Scanning around today gave views of the Marsh Harriers and plenty of bewildered Snipe that are obviously at a loss as to what to do with the marsh still ice locked. One of the Ravens, the big male I think, flew back towards its Kentish territory with a full crop and a beak full so I suspect that they already have hungry young despite the weather.
Seventeen Avocet were picked out amongst the Lapwing, Dunlin and Curlew and three Grey Plover were indeed just that today.
I have been steadily checking gulls behind ships heading up and down the Thames since I have been back but have seen nothing of note but that changed today with Caspian, Yellow-legged and an adult Med during the course of the day on the far side and then this afternoon a chap ambles in to have a look at the Waxwing and asks if I had just seen a first winter Glaucous Gull go up river behind the last ferry... umm... no...
I was sure that it had not come right past the centre as I was glued to the gulls behind that ship and so I set about scanning everything on the river floating out with the tide and loafing on the Kentish bank. Much to my delight fifteen minutes later I picked up a 2nd winter Glaucous – not a 1st winter – well to my right motoring into town. It was very pale and patchy and clearly not a biscuit coloured bird but it was gone before I could even get a shout out.
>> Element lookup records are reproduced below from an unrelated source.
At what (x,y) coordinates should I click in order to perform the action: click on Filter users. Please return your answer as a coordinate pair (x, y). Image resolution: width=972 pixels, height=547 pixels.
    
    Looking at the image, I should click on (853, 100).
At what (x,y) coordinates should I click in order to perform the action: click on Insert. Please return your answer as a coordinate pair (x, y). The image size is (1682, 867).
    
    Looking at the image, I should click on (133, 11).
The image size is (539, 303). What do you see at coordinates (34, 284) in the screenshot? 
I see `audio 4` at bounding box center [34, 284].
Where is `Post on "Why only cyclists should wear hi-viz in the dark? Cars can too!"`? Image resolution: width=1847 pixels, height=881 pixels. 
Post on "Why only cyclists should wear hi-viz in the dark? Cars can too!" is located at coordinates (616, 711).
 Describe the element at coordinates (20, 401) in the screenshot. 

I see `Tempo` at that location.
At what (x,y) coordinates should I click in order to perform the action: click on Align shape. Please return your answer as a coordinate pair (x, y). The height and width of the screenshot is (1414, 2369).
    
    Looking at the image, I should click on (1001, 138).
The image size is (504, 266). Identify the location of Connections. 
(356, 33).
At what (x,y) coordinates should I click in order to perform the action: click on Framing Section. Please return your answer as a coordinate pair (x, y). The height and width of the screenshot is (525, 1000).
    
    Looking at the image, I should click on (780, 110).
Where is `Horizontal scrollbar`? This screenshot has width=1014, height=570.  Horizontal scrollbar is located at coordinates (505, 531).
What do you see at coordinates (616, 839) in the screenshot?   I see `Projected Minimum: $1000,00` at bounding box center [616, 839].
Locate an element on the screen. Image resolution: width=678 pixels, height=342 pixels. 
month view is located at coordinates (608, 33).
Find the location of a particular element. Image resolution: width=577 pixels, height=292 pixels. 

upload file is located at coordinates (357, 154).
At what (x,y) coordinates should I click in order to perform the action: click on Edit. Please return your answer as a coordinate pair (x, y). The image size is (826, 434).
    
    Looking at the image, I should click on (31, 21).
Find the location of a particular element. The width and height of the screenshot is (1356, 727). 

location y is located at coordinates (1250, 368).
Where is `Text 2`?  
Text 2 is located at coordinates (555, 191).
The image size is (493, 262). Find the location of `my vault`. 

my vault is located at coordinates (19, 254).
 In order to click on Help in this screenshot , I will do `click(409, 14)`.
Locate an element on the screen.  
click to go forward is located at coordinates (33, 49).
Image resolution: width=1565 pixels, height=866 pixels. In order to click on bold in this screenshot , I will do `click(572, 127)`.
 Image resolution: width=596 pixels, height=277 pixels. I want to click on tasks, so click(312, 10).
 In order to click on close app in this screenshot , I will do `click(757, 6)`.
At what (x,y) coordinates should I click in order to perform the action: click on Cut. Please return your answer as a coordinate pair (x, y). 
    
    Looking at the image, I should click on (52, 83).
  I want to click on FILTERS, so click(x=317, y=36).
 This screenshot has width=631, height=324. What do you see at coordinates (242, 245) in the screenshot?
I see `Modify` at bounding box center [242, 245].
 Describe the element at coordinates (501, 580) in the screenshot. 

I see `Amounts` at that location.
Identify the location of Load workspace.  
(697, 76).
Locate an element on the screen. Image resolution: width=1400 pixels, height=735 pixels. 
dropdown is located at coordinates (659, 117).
Pleasing but frustrating at the same time so I resumed my scanning and suddenly there it was – a monster rich tea 1st winter Glaucous Gull sat on the mud by the Darent Barrier. This time I was able to muster the troops and over the next 30 minutes before we shut up for the day everyone (who was vaguely interested in a huge gull at huge range) saw it parading around and even making a few short flights after getting repeatedly poked by a Great Black-backed Gull.
So from no Glaucs to two and nine Larids for the day without leaving the centre... so, many thanks to James Litston for the initial white-winger shout!
|Glauc with Herring to the right and below and Commons behind|
And to round my day off a Woodcock flipped from cover as I left and headed into Purfleet becoming my second of the day after one on a roundabout in Lakeside whilst I was having a coffee before work!